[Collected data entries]
——————————

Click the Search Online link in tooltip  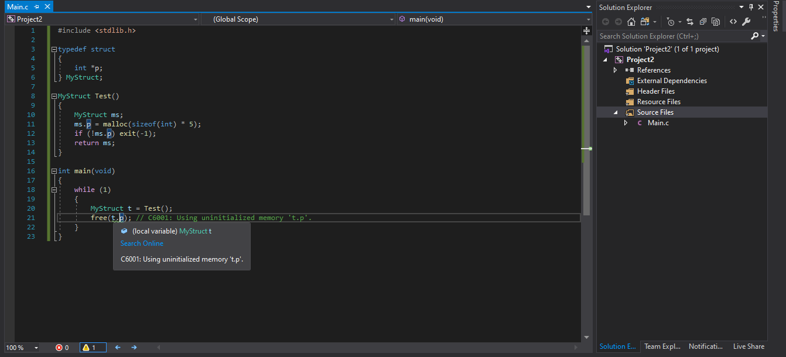pyautogui.click(x=142, y=243)
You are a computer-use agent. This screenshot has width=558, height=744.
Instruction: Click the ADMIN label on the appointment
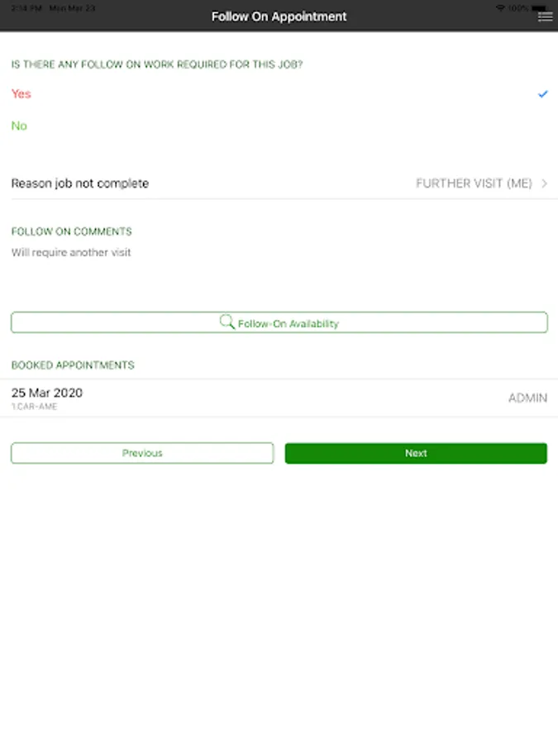pyautogui.click(x=527, y=398)
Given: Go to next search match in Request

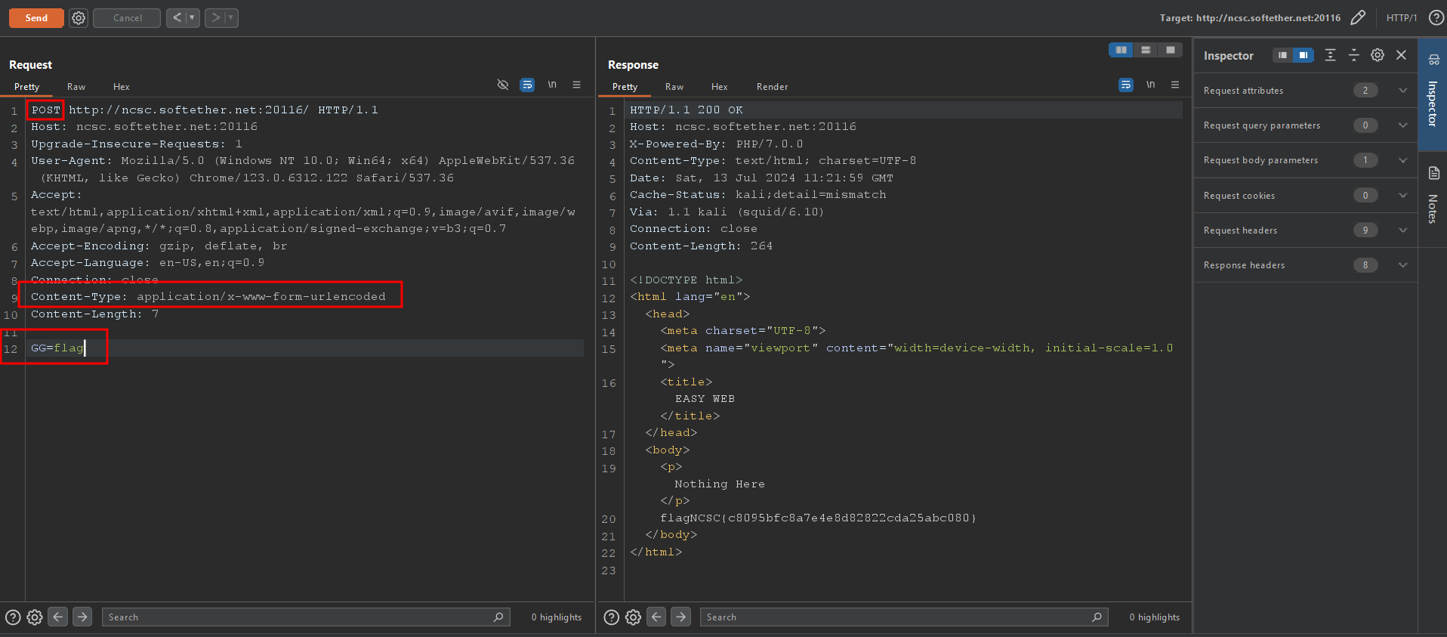Looking at the screenshot, I should point(82,617).
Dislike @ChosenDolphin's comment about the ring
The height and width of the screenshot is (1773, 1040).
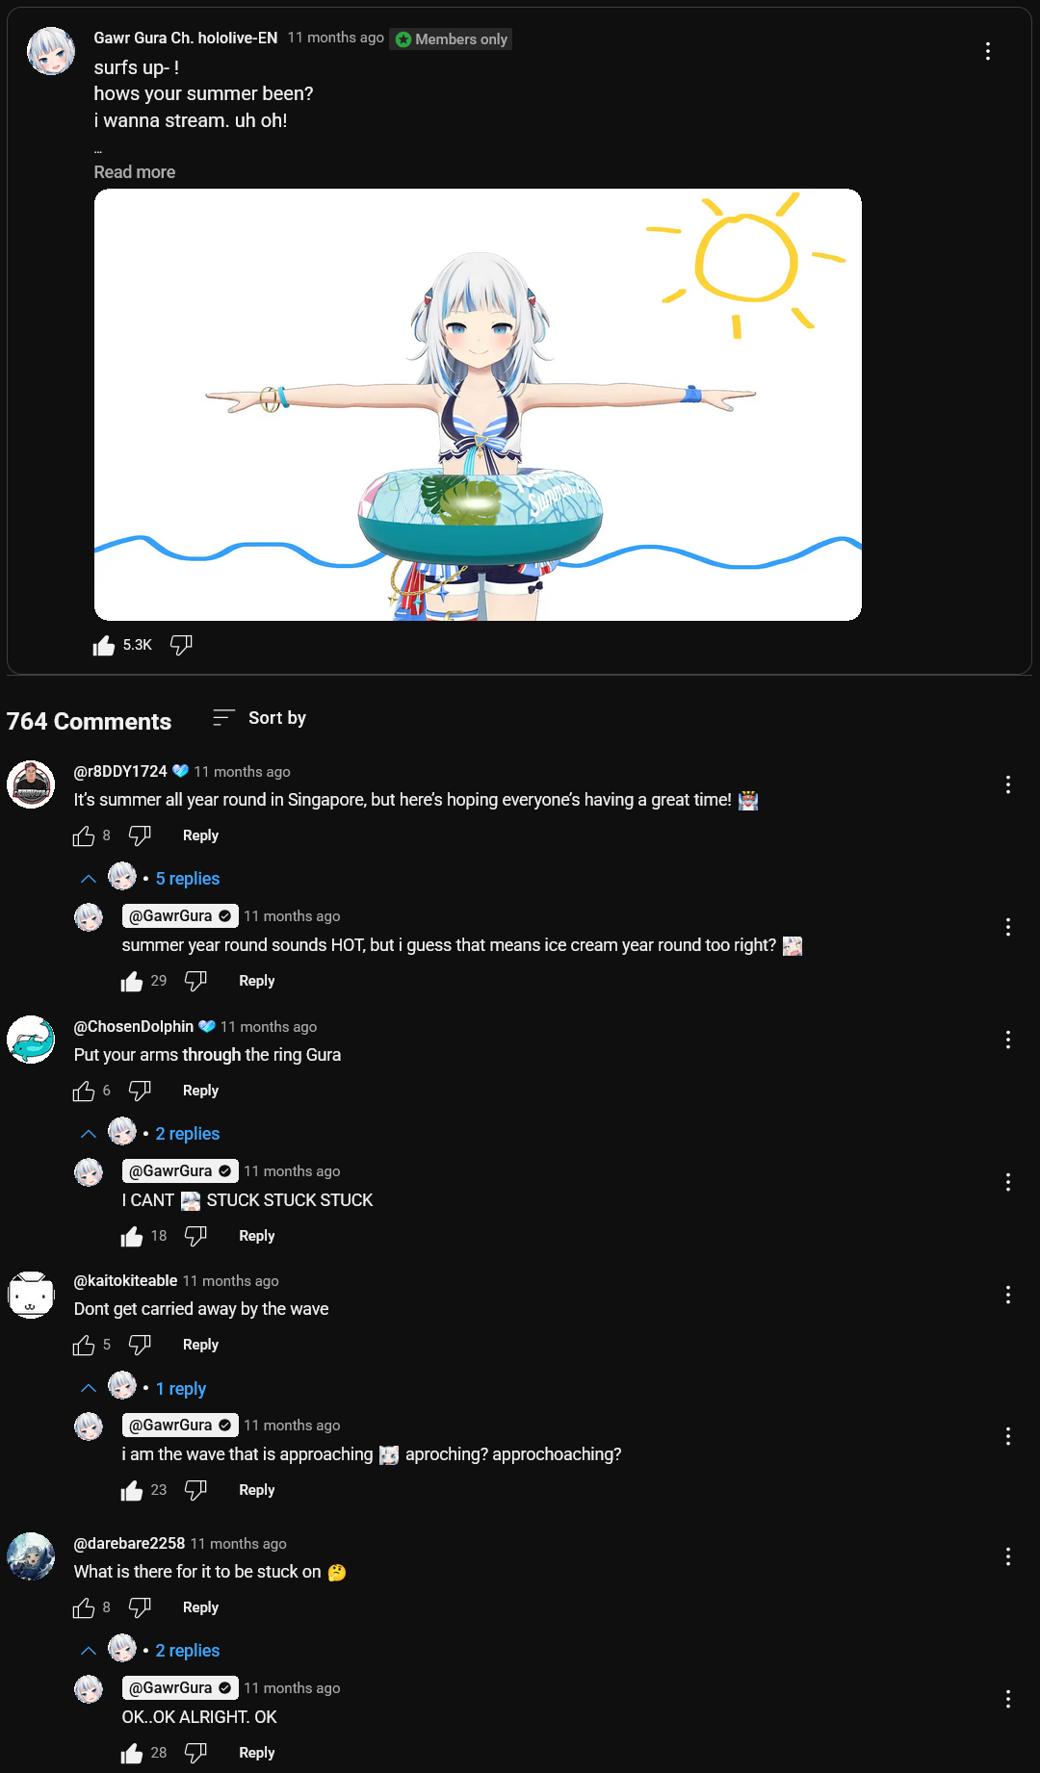(x=141, y=1091)
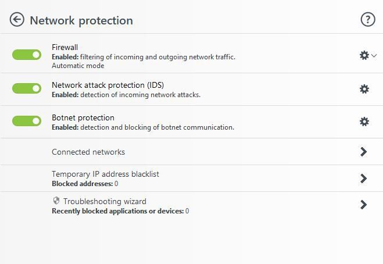Expand the dropdown chevron next to Firewall gear
The width and height of the screenshot is (383, 264).
(x=374, y=56)
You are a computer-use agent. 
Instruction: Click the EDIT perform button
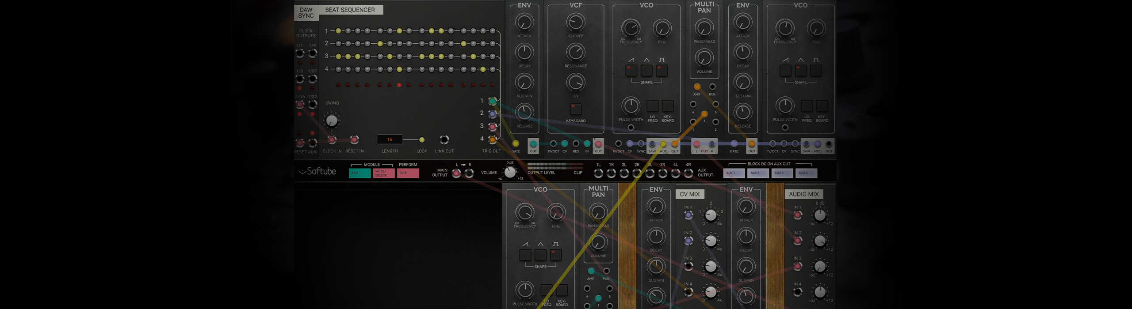408,173
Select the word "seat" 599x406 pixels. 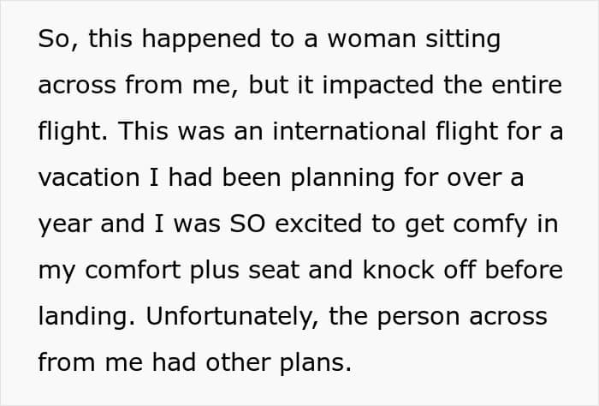pos(274,271)
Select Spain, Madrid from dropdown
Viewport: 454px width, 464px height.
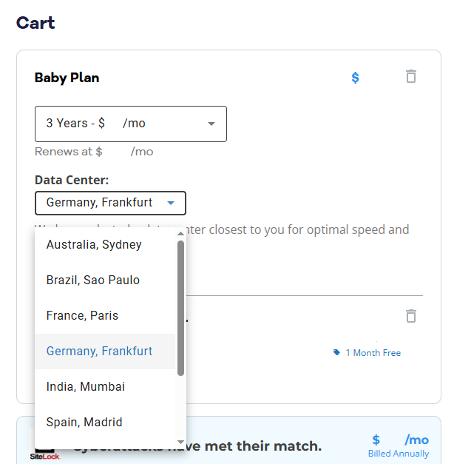[84, 422]
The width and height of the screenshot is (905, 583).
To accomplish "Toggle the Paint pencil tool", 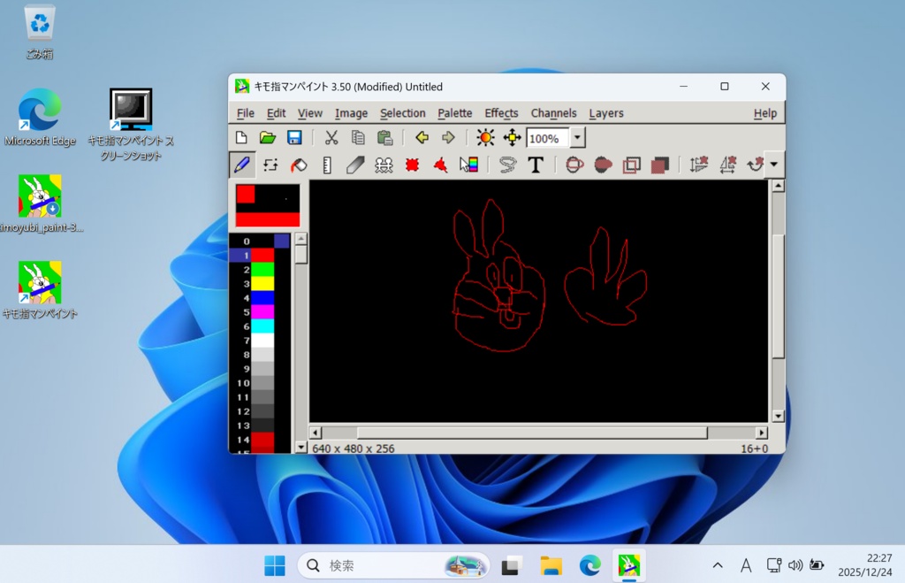I will (241, 165).
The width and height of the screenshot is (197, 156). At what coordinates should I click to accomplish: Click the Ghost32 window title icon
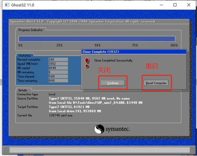click(x=7, y=5)
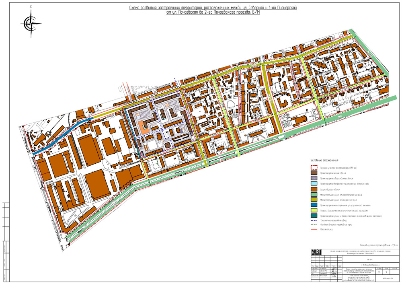The image size is (402, 284).
Task: Choose the blue projected street legend swatch
Action: [x=315, y=205]
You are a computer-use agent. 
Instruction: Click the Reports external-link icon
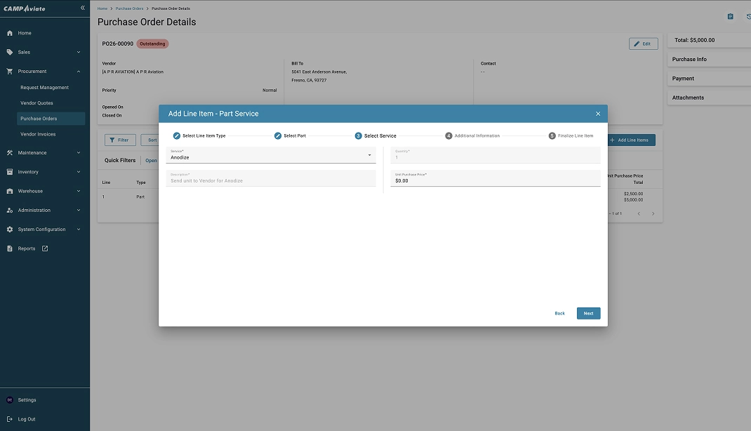point(45,248)
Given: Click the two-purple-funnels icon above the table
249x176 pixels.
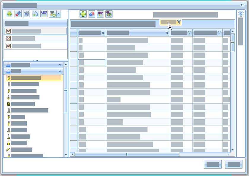Looking at the screenshot, I should point(100,14).
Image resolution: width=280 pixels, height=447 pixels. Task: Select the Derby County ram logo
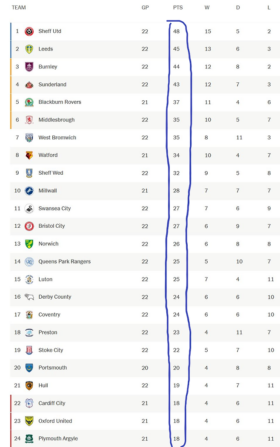29,297
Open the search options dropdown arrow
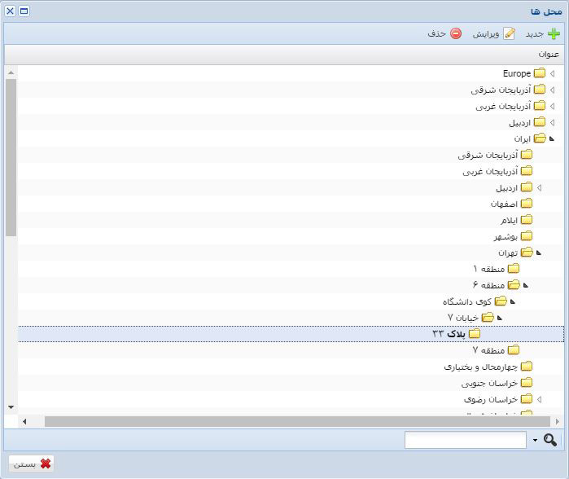This screenshot has width=569, height=479. [535, 440]
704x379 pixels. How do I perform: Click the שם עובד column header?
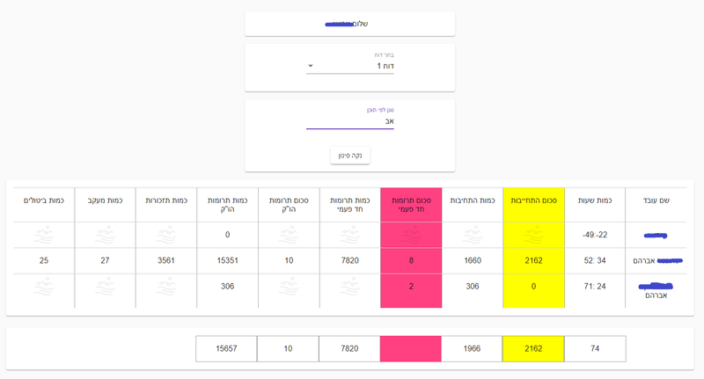656,200
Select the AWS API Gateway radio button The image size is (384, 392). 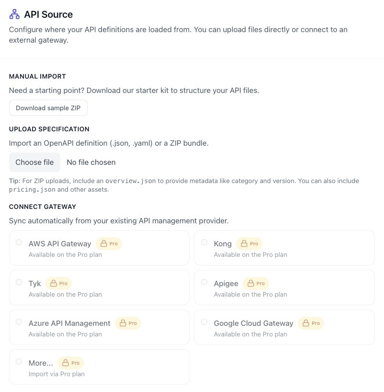pyautogui.click(x=19, y=242)
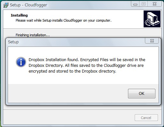
Task: Minimize the Setup - Cloudfogger window
Action: (135, 4)
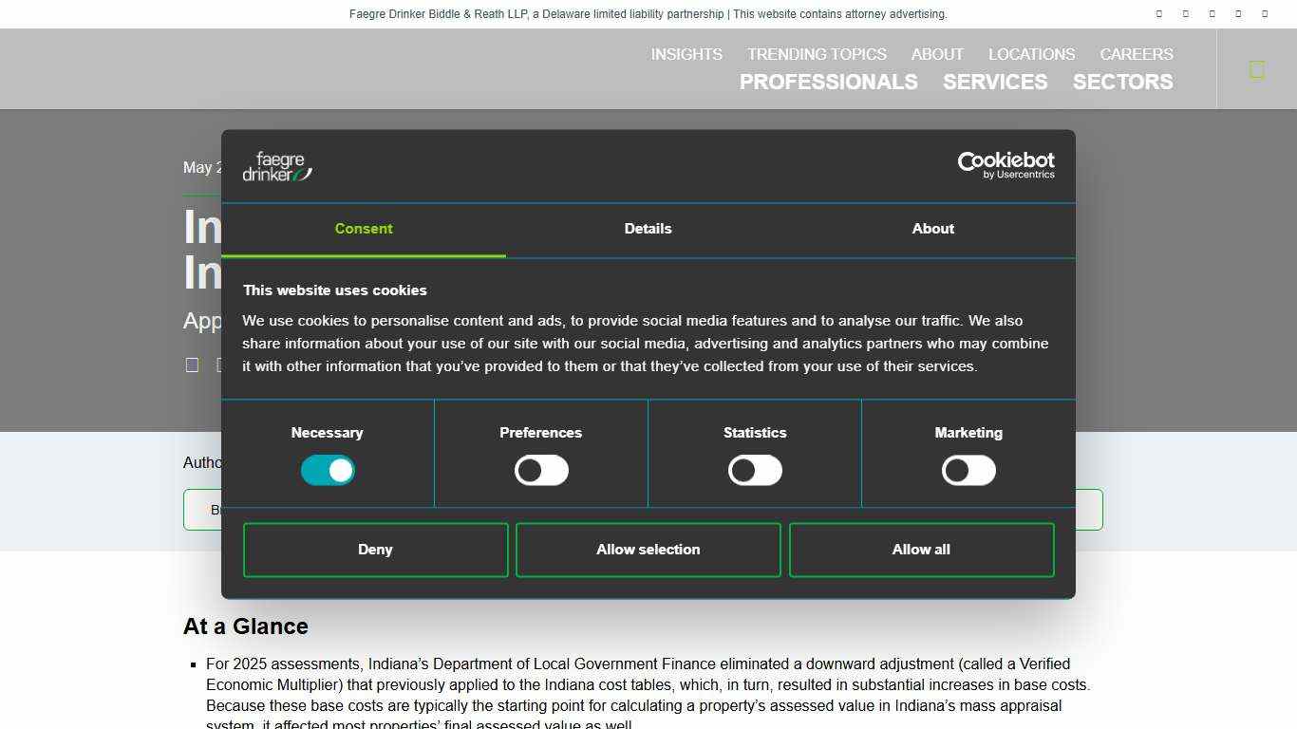1297x729 pixels.
Task: Toggle the Necessary cookies switch
Action: pos(328,471)
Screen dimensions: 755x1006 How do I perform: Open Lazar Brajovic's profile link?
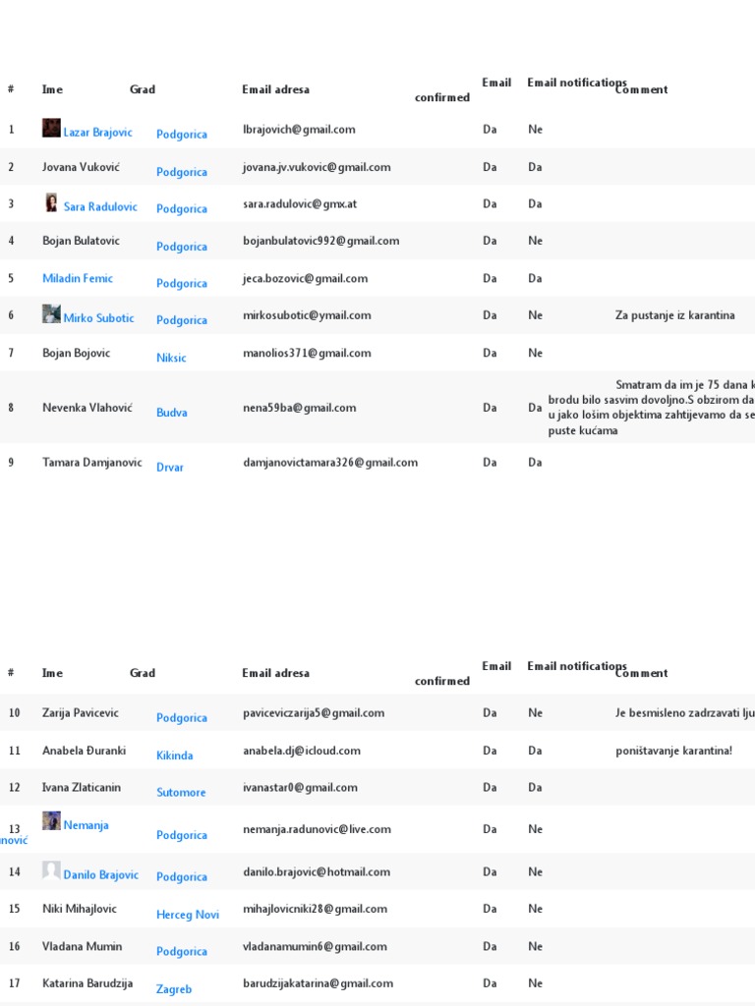tap(97, 132)
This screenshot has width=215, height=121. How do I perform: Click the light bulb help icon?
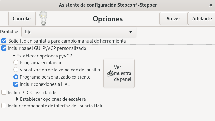43,18
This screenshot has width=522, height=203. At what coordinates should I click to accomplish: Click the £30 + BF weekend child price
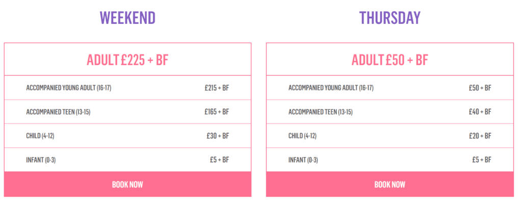(218, 136)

——————————

WHAT IS REQUIRED> The pictures stay out; repeat exactly the lines from the one with "This screenshot has width=215, height=121." to the end of the entries above, and nothing else.

SOLUTION BELOW>
This screenshot has width=215, height=121. How do I perform: Click the light bulb help icon?
43,18
This screenshot has width=522, height=203. At what coordinates should I click to accomplish: Click the £30 + BF weekend child price
(218, 136)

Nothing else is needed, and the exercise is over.